B.5.  Specifying Initial Values

   To communicate initial values for fields compressed with a context
   dependent encoding such as "static" or "lsb" we use an "INITIAL"
   field list.  This can help with fields whose start value is fixed and
   known.  For example, if we knew that at the start of the flow that
   "flow_id" would always be 1 and "sequence_no" would always be 0, we
   could notate that like this:

     // This encoding will not work either (correct encoding below)
     eg_header
     {
       UNCOMPRESSED {
         version_no     [ 2 ];
         type           [ 2 ];
         flow_id        [ 4 ];
         sequence_no    [ 4 ];
         abc_flag_bits  [ 3 ];
         reserved_flag  [ 1 ];
       }

       INITIAL {
         // set initial values of fields before flow starts
         flow_id     =:= uncompressed_value(4, 1);
         sequence_no =:= uncompressed_value(4, 0);
       }

       COMPRESSED obvious {
         version_no    =:= uncompressed_value(2, 1);
         type          =:= irregular(2);
         flow_id       =:= static;
         sequence_no   =:= lsb(2, -3);
         abc_flag_bits =:= irregular(3);
         reserved_flag =:= uncompressed_value(1, 0);
       }

RFC4997 - Page 51

     }

   However, this use of "INITIAL" is no good since the initial values of
   both "flow_id" and "sequence_no" vary from flow to flow.  "INITIAL"
   is only applicable where the initial value of a field is fixed, as is
   often the case with control fields.

B.6.  Multiple Packet Formats

   To communicate initial values for the sequence number and flow ID
   fields correctly, and to take advantage of the fact that the flag
   bits are usually the same as in the previous header, we need to
   depart from the single format encoding we are currently using and
   instead use multiple formats.  Here, we have expressed the encodings
   for two of the fields in the uncompressed format, since they will
   always be true for uncompressed headers of that format.  The
   remaining fields, whose encoding method may depend on exactly how the
   header is being compressed, have their encodings specified in the
   compressed formats.

     eg_header
     {
       UNCOMPRESSED {
         version_no    =:= uncompressed_value(2, 1) [ 2 ];
         type                                       [ 2 ];
         flow_id                                    [ 4 ];
         sequence_no                                [ 4 ];
         abc_flag_bits                              [ 3 ];
         reserved_flag =:= uncompressed_value(1, 0) [ 1 ];
       }


       COMPRESSED irregular_format {
         discriminator =:= '0'          [ 1 ];
         version_no                     [ 0 ];
         type          =:= irregular(2) [ 2 ];
         flow_id       =:= irregular(4) [ 4 ];
         sequence_no   =:= irregular(4) [ 4 ];
         abc_flag_bits =:= irregular(3) [ 3 ];
         reserved_flag                  [ 0 ];
       }

       COMPRESSED compressed_format {
         discriminator =:= '1'          [ 1 ];
         version_no                     [ 0 ];
         type          =:= irregular(2) [ 2 ];
         flow_id       =:= static       [ 0 ];
         sequence_no   =:= lsb(2, -3)   [ 2 ];

RFC4997 - Page 52

         abc_flag_bits =:= static       [ 0 ];
         reserved_flag                  [ 0 ];
       }
     }

   Note that we have added a discriminator field, so that the
   decompressor can tell which format has been used by the compressor.
   The format with a "static" flow ID and "lsb" encoded sequence number
   is now 5 bits long.  Note that despite having to add the
   discriminator field, this format is still the same size as the
   original incorrect "obvious" format because it takes advantage of the
   fact that the abc flag bits rarely change.

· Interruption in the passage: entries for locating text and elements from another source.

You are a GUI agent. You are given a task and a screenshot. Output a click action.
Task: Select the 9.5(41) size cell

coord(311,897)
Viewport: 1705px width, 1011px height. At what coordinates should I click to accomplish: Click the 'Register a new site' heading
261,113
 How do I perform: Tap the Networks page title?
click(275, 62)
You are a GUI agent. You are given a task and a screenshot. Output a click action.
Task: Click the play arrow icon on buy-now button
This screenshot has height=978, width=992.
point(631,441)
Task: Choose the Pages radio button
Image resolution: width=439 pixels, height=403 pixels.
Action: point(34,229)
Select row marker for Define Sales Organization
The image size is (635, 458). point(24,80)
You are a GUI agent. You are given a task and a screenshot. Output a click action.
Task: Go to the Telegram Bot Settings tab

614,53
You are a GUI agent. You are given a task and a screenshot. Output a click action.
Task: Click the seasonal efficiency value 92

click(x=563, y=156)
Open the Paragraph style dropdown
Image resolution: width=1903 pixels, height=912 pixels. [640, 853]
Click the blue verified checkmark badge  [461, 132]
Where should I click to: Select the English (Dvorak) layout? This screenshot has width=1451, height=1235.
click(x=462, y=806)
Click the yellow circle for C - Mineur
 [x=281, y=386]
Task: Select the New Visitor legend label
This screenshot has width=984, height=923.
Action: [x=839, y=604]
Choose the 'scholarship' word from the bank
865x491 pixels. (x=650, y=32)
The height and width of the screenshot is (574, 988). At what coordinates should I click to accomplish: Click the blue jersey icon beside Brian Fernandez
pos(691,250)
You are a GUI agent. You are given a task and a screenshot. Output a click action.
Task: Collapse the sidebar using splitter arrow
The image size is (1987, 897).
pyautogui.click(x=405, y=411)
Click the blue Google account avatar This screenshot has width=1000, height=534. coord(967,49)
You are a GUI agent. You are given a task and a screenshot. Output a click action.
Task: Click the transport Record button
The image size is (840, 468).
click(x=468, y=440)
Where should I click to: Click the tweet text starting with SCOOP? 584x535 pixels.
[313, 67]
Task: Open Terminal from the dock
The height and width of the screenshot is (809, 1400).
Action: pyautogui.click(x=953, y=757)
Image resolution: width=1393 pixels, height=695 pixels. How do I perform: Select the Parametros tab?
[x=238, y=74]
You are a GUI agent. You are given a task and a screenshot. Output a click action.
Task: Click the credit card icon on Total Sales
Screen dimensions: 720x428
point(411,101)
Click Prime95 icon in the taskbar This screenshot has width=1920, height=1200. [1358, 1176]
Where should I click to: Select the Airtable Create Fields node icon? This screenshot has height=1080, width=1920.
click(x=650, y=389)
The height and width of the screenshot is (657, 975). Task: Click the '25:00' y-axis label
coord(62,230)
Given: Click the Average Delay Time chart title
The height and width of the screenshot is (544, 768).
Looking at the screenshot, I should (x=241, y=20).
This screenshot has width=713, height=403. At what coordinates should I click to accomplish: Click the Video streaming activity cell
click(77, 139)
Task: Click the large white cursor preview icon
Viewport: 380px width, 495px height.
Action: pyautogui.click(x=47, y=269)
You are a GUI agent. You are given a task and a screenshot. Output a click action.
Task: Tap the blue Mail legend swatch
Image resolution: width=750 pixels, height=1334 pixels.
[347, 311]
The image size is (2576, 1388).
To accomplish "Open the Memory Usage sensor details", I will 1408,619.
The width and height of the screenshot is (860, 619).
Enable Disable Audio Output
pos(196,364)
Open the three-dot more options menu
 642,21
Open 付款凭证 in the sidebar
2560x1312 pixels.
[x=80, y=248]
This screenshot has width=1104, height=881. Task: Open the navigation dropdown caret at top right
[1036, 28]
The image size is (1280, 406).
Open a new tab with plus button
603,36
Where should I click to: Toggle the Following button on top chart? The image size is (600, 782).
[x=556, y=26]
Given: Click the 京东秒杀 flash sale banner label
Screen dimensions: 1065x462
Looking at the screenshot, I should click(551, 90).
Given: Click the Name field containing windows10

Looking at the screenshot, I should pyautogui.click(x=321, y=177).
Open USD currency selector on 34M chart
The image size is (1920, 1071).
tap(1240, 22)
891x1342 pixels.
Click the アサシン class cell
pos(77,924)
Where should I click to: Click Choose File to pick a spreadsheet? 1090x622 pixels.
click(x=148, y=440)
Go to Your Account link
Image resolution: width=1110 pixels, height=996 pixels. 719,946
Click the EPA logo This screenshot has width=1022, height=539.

   However, the original "basic" format has also grown by one bit due to
   the addition of the discriminator ("irregular_format").  An important
   consideration when creating multiple formats is whether each format
   occurs frequently enough that the average compressed header length is
   shorter as a result of its usage.  For example, if in fact the flag
   bits always changed between packets, the "compressed_format" encoding
   could never be used; all we would have achieved is lengthening the
   "basic" format by one bit.

   Using the above notation, we now get:

     Uncompressed header: 0101000100010000
     Compressed header:   00100010001000


     Uncompressed header: 0101000101000000
     Compressed header:   10100 ; 00100010100000


     Uncompressed header: 0110000101110000
     Compressed header:   11011 ; 01000010111000

   The first header in the stream is compressed the same way as before,
   except that it now has the extra 1-bit discriminator at the start
   (0).  When a second header arrives with the same flow ID as the first
   and its sequence number three higher, it can be compressed in two
   possible ways: either by using "compressed_format" or, in the same
   way as previously, by using "irregular_format".

   Note that we show all theoretically possible encodings of a header as
   defined by the ROHC-FN specification, separated by semi-colons.
   Either of the above encodings for each header could be produced by a
   valid implementation, although a good implementation would always aim
   to pick the encoding that leads to the best compression.  A good
   implementation would also take robustness into account and therefore

RFC4997 - Page 53

   probably wouldn't assume on the second packet that the decompressor
   had available the context necessary to decompress the shorter
   "compressed_format" form.

   Finally, note that the fields whose encoding methods are specified in
   the uncompressed format have zero length when compressed.  This means
   their position in the compressed format is not significant.  In this
   case, there is no need to notate them when defining the compressed
   formats.  In the next part of the example we will see that they have
   been removed from the compressed formats altogether.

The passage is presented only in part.